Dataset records
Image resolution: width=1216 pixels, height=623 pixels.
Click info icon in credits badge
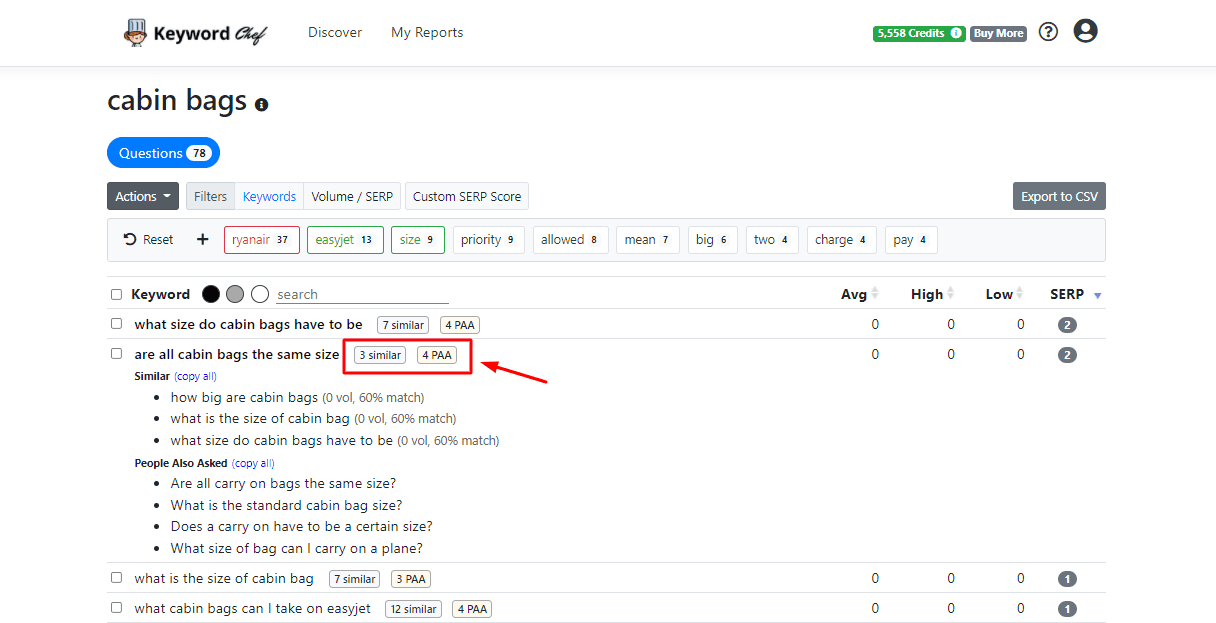coord(956,33)
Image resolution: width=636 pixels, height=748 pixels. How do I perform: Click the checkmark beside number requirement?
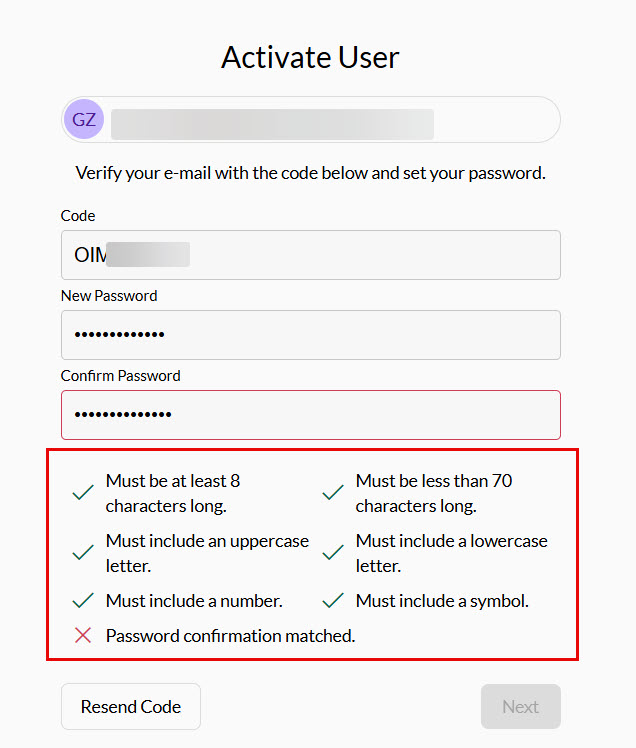pyautogui.click(x=83, y=601)
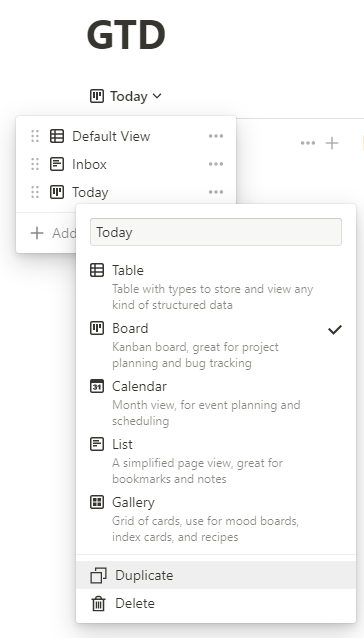Select the Gallery view type
The width and height of the screenshot is (364, 638).
click(216, 519)
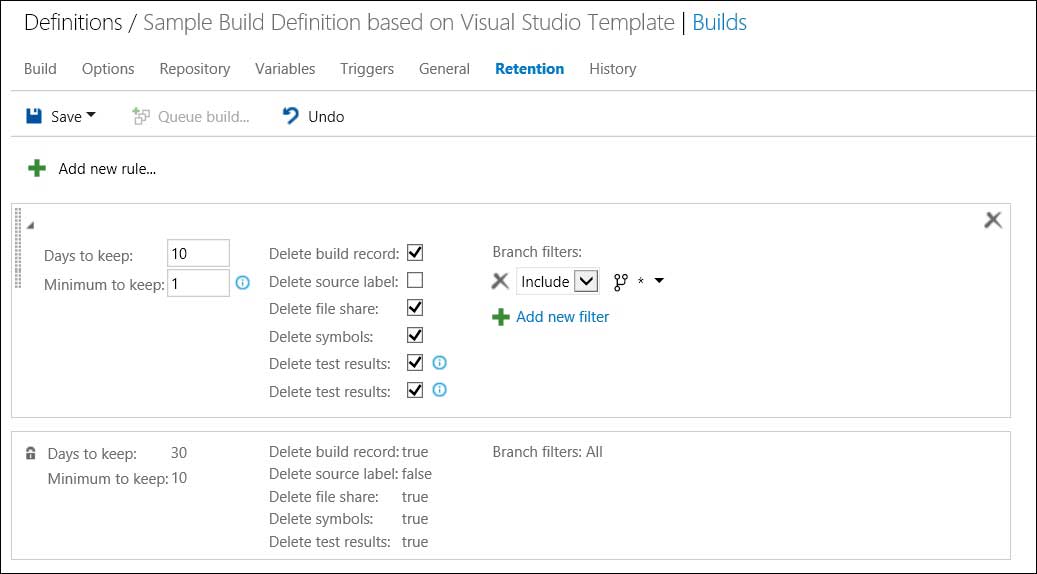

What to do ▸ Above are the records; return them exactly, minus the pictures.

Expected output ▸
Image resolution: width=1216 pixels, height=623 pixels.
Click info icon in credits badge
coord(956,33)
Image resolution: width=636 pixels, height=748 pixels. How do I perform: Click the checkmark beside number requirement?
pyautogui.click(x=83, y=601)
Select the Gallery view type
The width and height of the screenshot is (364, 638).
click(216, 519)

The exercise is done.